[Page and screen pointing data]
####################
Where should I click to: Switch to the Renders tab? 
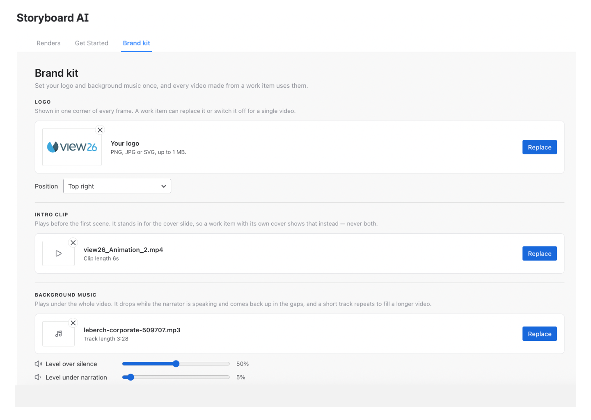(48, 43)
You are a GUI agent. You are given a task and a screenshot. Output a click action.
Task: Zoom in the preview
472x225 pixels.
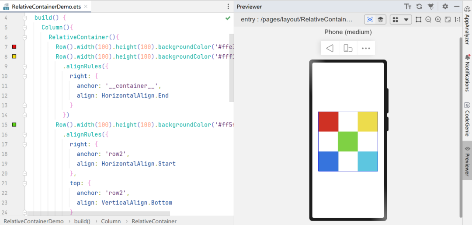point(438,20)
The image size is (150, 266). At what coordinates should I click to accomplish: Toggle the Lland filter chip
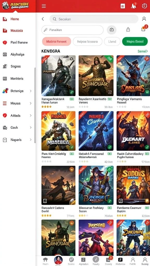pyautogui.click(x=112, y=41)
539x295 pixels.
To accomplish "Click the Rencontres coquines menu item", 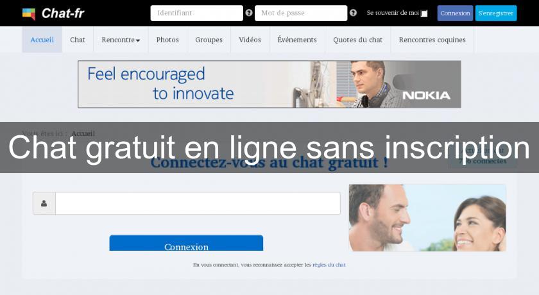I will (432, 40).
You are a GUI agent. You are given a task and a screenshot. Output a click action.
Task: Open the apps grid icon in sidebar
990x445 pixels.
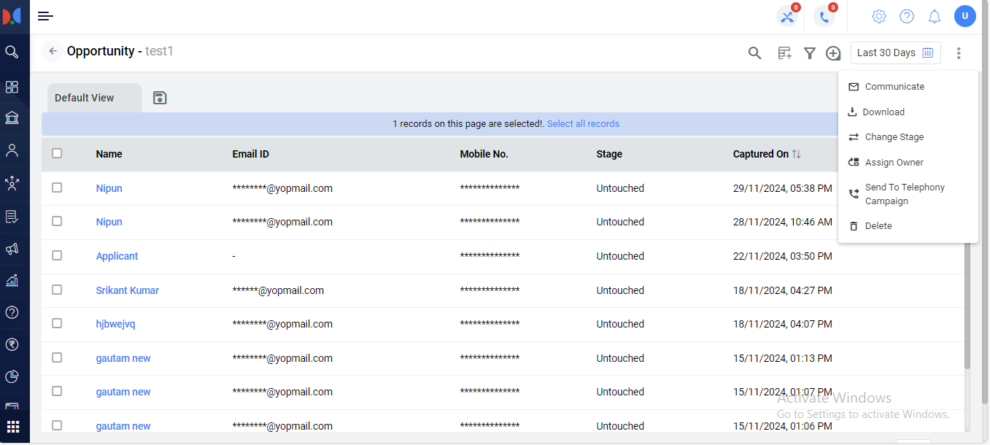coord(13,427)
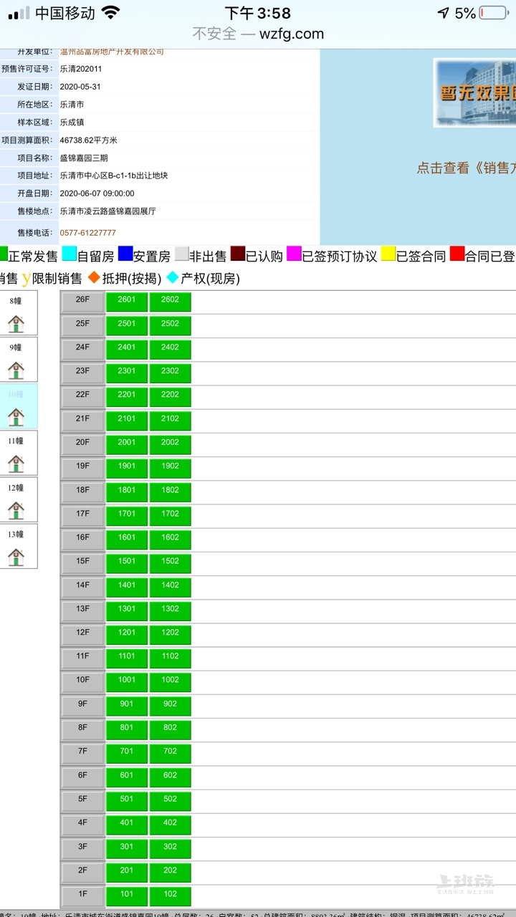This screenshot has width=516, height=917.
Task: Tap the wzfg.com address bar
Action: click(258, 34)
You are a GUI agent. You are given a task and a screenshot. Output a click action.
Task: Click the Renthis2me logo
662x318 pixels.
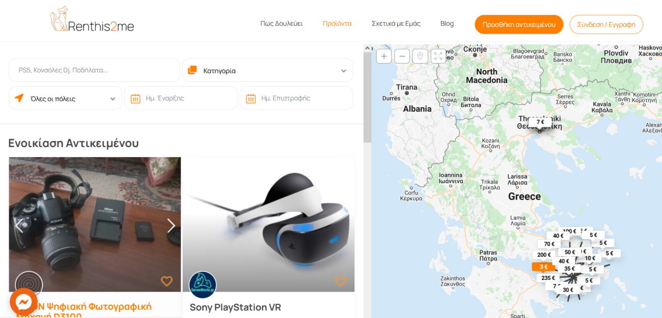click(x=92, y=19)
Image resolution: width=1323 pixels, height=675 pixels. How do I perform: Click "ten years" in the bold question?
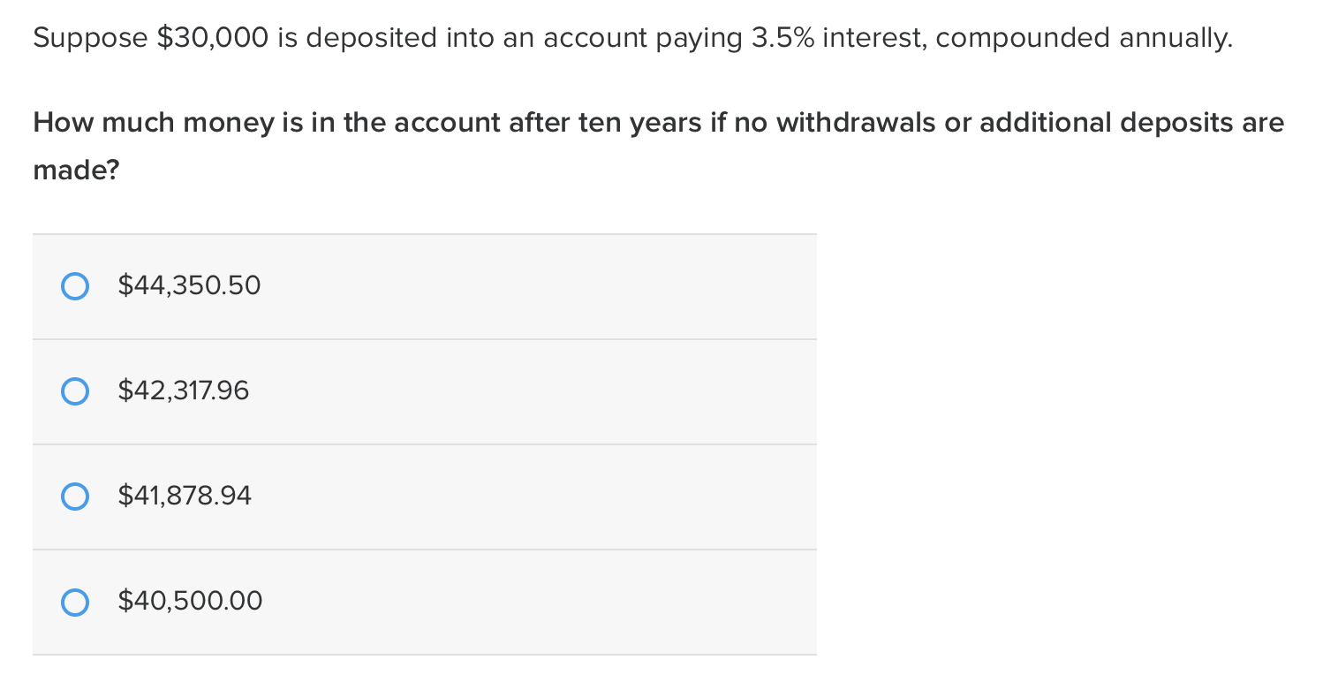click(x=641, y=123)
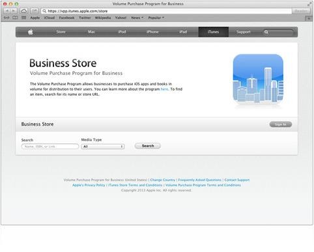The height and width of the screenshot is (252, 314).
Task: Click the Sign In button
Action: [x=281, y=124]
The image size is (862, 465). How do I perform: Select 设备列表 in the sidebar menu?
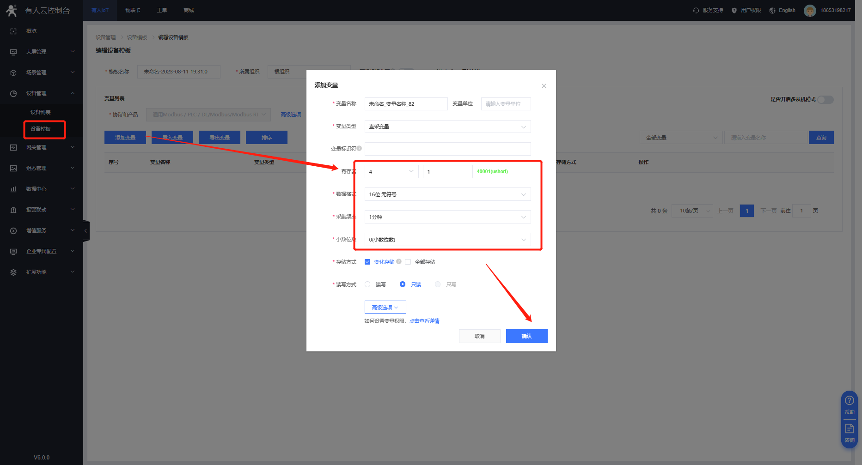41,112
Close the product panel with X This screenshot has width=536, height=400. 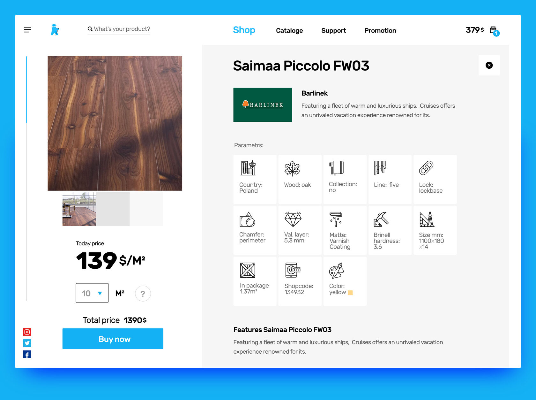point(489,65)

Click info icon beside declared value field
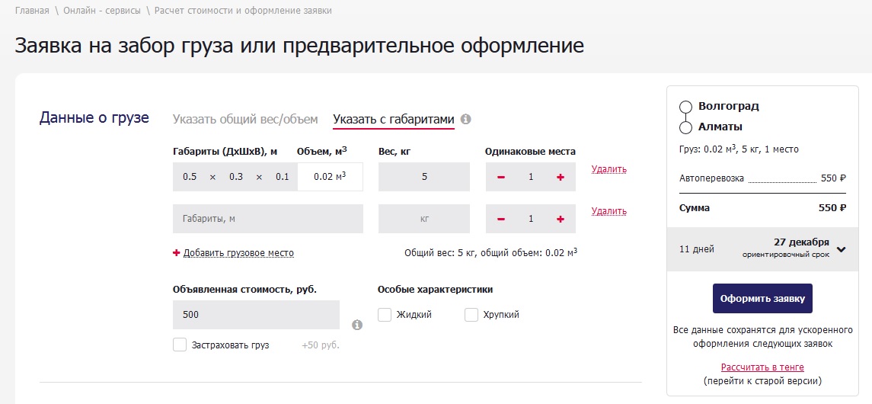coord(357,325)
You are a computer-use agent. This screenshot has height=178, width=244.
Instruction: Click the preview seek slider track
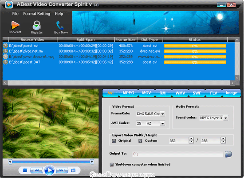point(51,162)
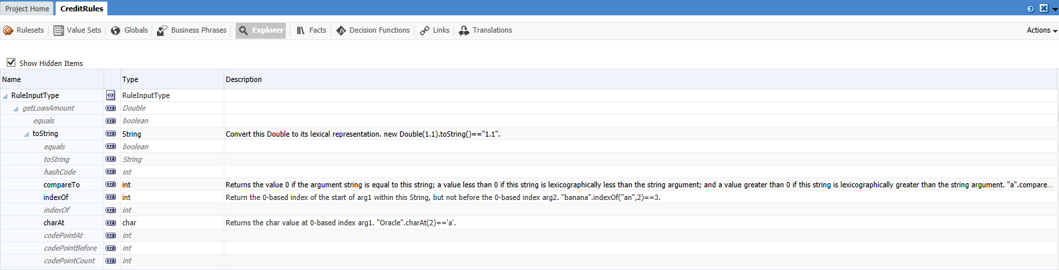Open the Rulesets section

(23, 31)
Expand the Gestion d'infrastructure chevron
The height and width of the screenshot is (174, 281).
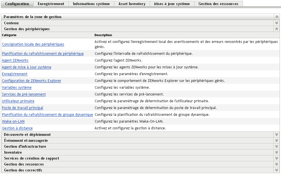[x=276, y=147]
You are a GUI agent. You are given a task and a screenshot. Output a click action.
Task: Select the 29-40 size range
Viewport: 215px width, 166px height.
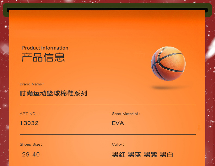[x=31, y=155]
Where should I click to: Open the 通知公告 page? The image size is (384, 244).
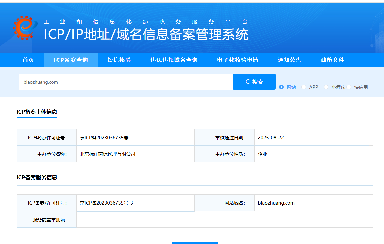[x=289, y=60]
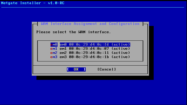Click the (active) status of em3

pyautogui.click(x=121, y=57)
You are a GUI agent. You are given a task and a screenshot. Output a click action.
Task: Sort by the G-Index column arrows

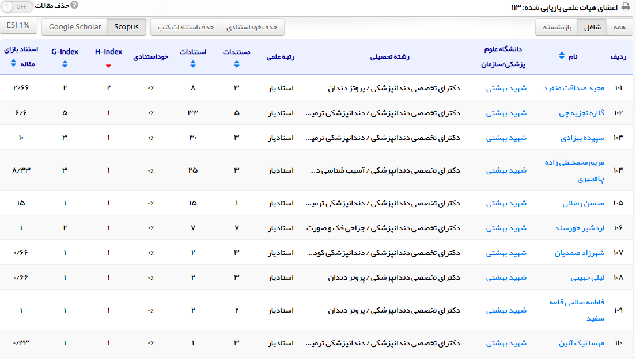[65, 64]
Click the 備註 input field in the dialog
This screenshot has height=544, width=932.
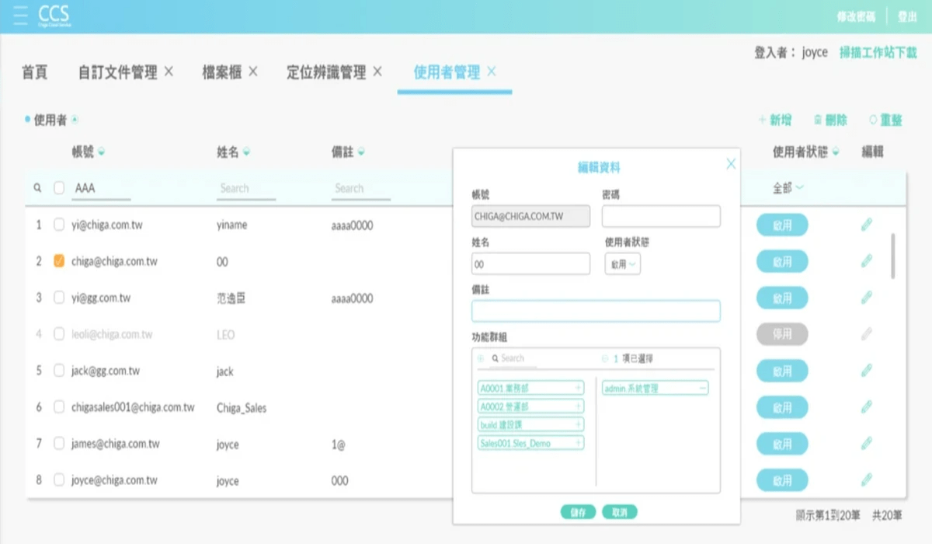point(595,311)
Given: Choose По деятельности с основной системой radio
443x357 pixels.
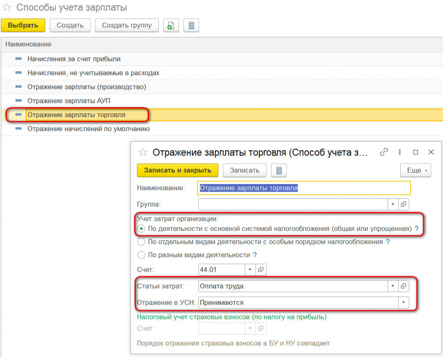Looking at the screenshot, I should pyautogui.click(x=141, y=229).
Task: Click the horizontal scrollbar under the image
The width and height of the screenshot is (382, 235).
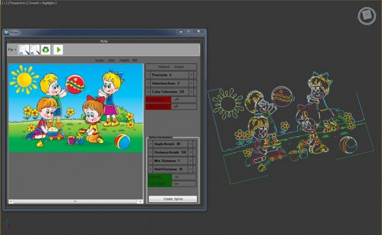Action: pos(75,202)
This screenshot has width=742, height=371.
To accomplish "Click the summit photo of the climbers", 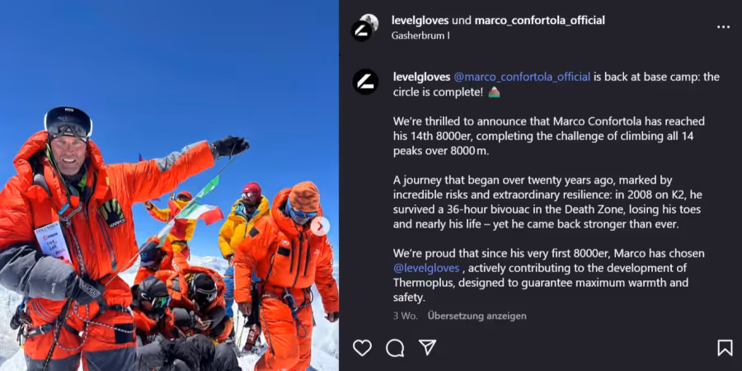I will (x=169, y=186).
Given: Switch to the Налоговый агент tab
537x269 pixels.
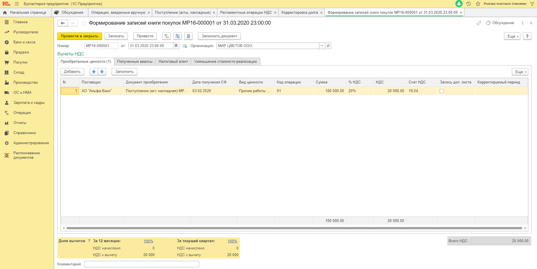Looking at the screenshot, I should pyautogui.click(x=173, y=62).
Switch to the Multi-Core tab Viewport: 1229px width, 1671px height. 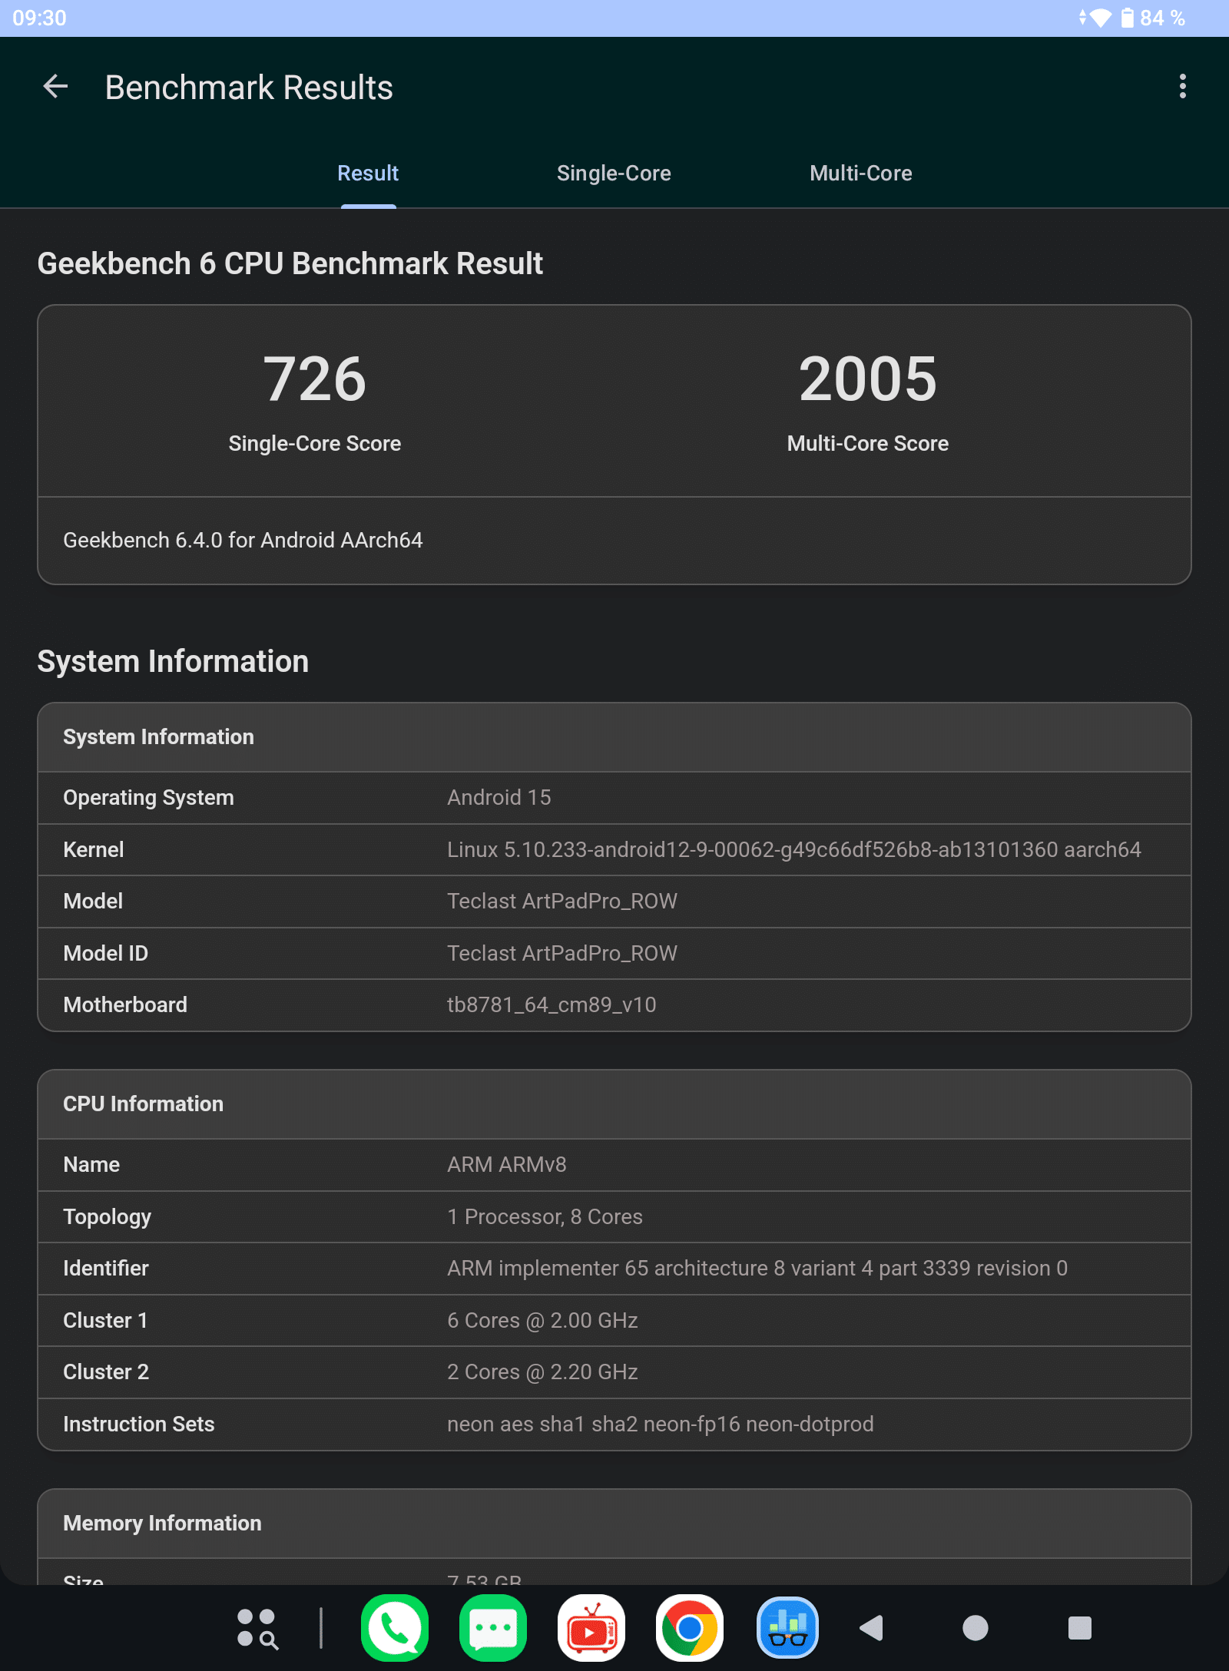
####################
What to work on:
Copy out the lines of the records word for word, beginning with the line containing "Where should I click to: Open" and ending with the line containing "should pyautogui.click(x=141, y=229).", including both. Omit the pictures from your copy.

Result of this task:
Where should I click to: Open the 通知公告 page? The image size is (384, 244).
[x=289, y=60]
Click the (active) status of em3

pyautogui.click(x=121, y=57)
You are a GUI agent. You are given a task and a screenshot. Output a click action.
Task: Sort by the G-Index column arrows

[65, 64]
Click the 備註 input field in the dialog
This screenshot has height=544, width=932.
point(595,311)
Given: Choose По деятельности с основной системой radio
443x357 pixels.
Looking at the screenshot, I should pyautogui.click(x=141, y=229).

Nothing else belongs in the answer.